Now with the opportunity to play in front of his fans and family for the Detroit Lions, Bell is making the most of it. This past season, Bell was tied for fifth in the NFL in receptions amongst running backs and third in receiving yards.
“I like to work on my pass pro', and get a chip on the end,” Bell said on his versatility, something he takes pride in. “Small things not big in the stat book, but they help teammates and help get the ball down the field. It’s something I’ve always been good at and worked at.”
While last year can be described as disappointing for a Lions team that had bigger aspirations, there is still more football to be played for what was a young offense.
“We could’ve done more,” said Bell. “It’s in the past. Take the bad, make the corrections, and I think that’s exactly what we’re doing.”
Reggie Bush has been added to the crowded Lions backfield, joining Bell, former second rounder Mikel LeShoure, and the oft-injured former first-round pick, Jahvid Best (on PUP list for 2013). Despite that, Bell is just focused on playing football.
“One thing our team is this year is we need whatever is best for the team,” said Bell. “I haven’t been concerned about playing time. I know what my role is on this team.”
Bell’s passion for the game is quite evident. This is a dream he has chased down for a long time. Despite plenty of chances to throw in the towel, it’s never happened.

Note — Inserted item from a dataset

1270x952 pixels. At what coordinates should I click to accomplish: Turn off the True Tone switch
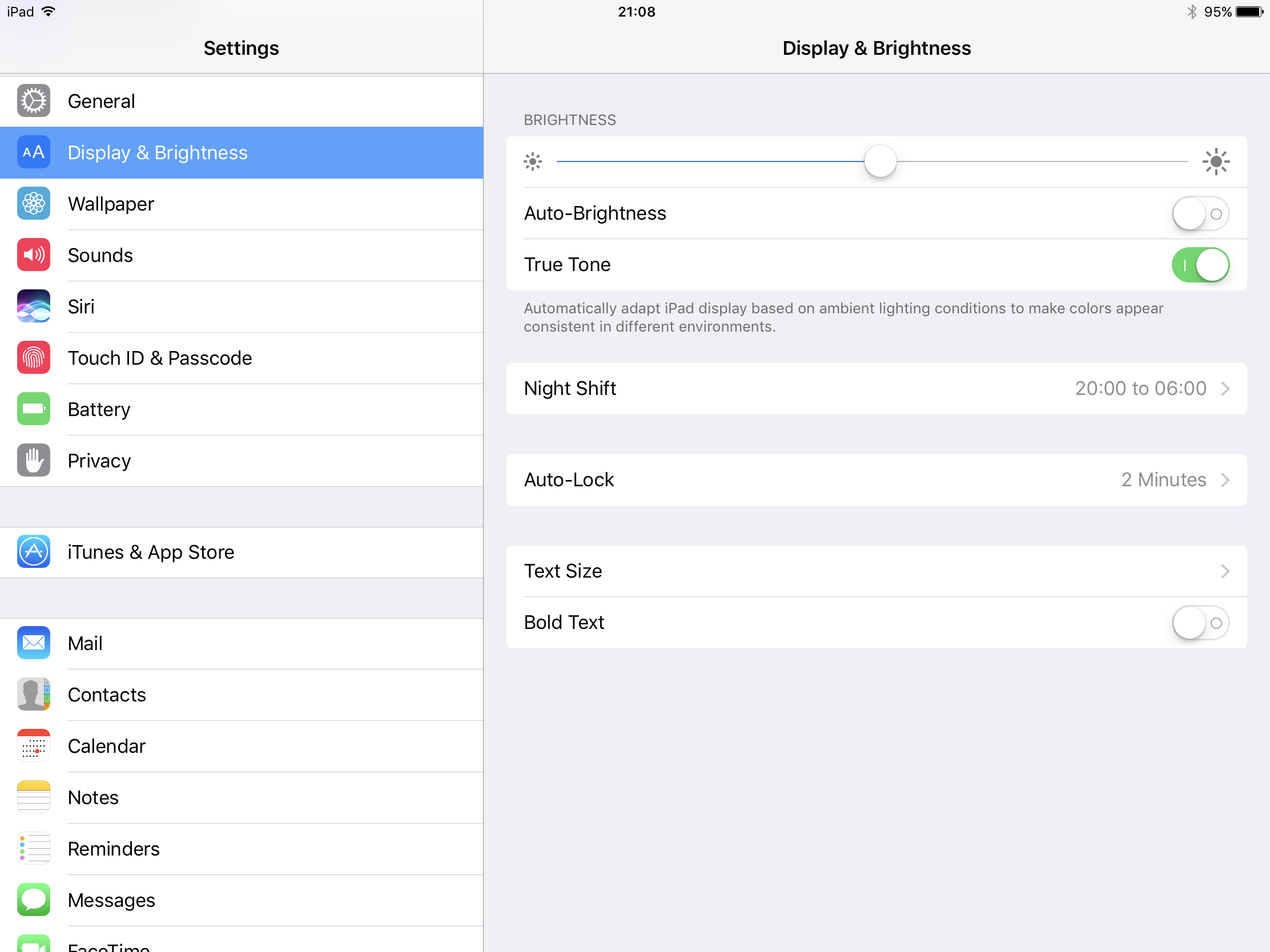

“I go out there and play ball,” said Bell. “I just think about playing football in the front yard as a kid. Not for the money or glory, just for fun. It’s electric hearing the fans screaming and cheering you on. Game day gets my blood boiling. You have to be passionate about it to get to [the NFL]. The effort, coming in every day, and the offseason workouts with your teammates—your brothers you consider your family—all pushing for one game.”

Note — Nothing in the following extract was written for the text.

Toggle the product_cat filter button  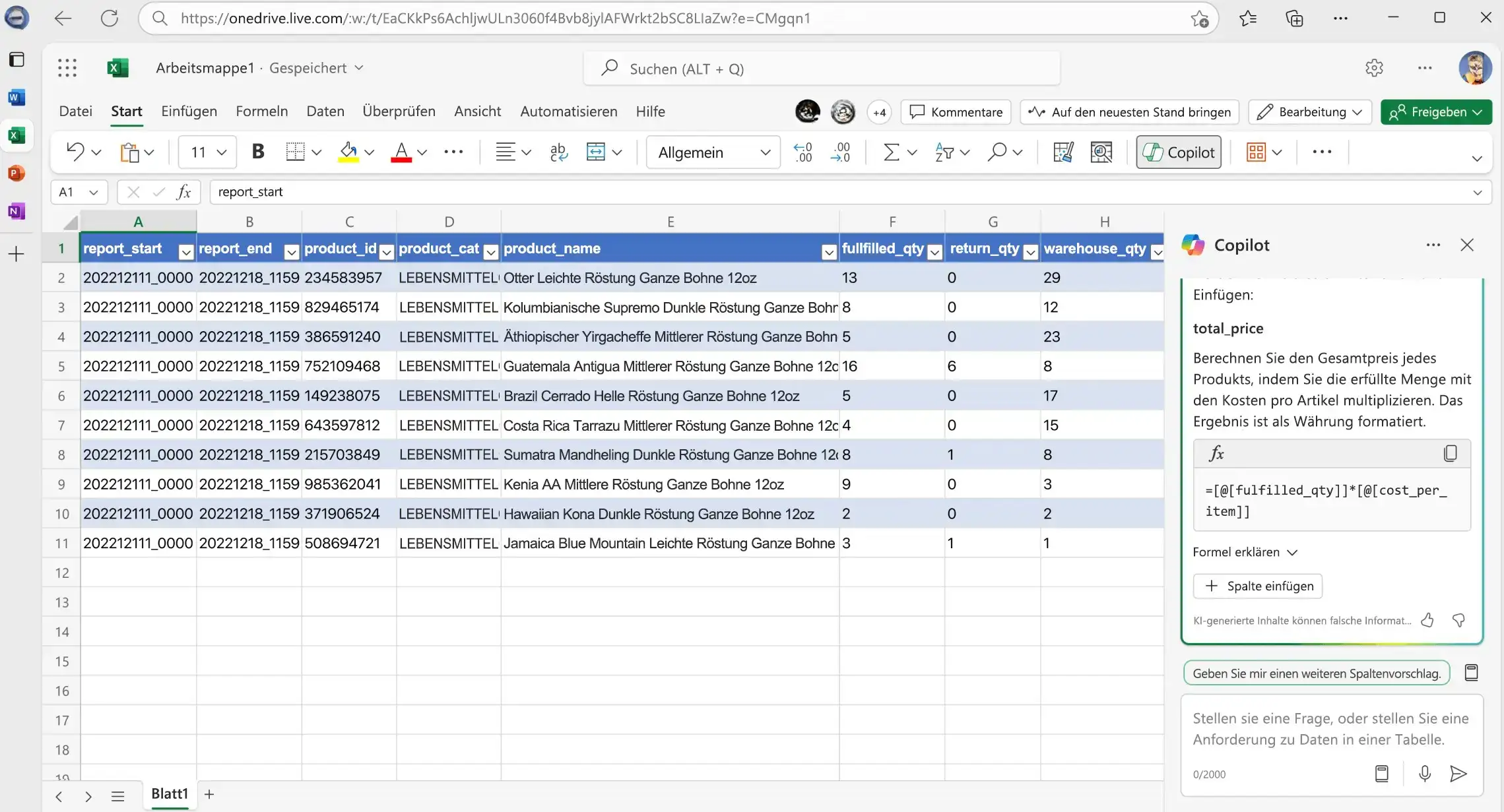(490, 251)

Bell is still striving to do more with his life than just on the field. He has been accepted into a master’s program and will be starting that next January. He also will be hosting a summer camp on June 8, 2013 in Benton Harbor for the entire Berrien County.
“I didn’t really have too much growing up,” Bell said, regarding any type of event like this. “I didn’t have football camps in the area and didn’t have anything to look up to. Only could look up to people on television. I want to be able to bring players and people of that caliber down that they see on television to give them some type of vision. Let kids know there is more to life than (Benton) Harbor.”
Bell said a number of kids finish high school in Benton Harbor and stay there, getting involved in criminal activities.
“[I want to] interact with kids and let [them know] there is more to life than what you see here, more than drug dealing, shootings, gangbanging,” commented Bell. “Get them on the right path and those that are on the right path, help keep them on the right path.”
This is something Bell has been doing since his rookie season. They held a celebrity basketball game then and a football camp this past year. This year, there will be a football camp, celebrity basketball game, as well as a cheer camp. The Detroit Lions cheerleaders, the Detroit Pride, have already agreed to attend, and Bell is hoping to bring a few of his teammates to the camp as well.
“I’m excited about it,” said Bell with enthusiasm. “We’re going to make it a big deal.”
Bell has endured a long journey to get where he is now. Fittingly, his name in French means “conqueror.” Bell has battled being underrated throughout his entire football career while having to raise and support a child. Yet, he has always overcome—or conquered—it all to get to where he is today; a professional football player, father and role model to his son.
“I went to school and got my degree,” Bell said. “I didn’t want to be the person who told my son to do something I never did before. No matter how hard it was, I stuck with it.”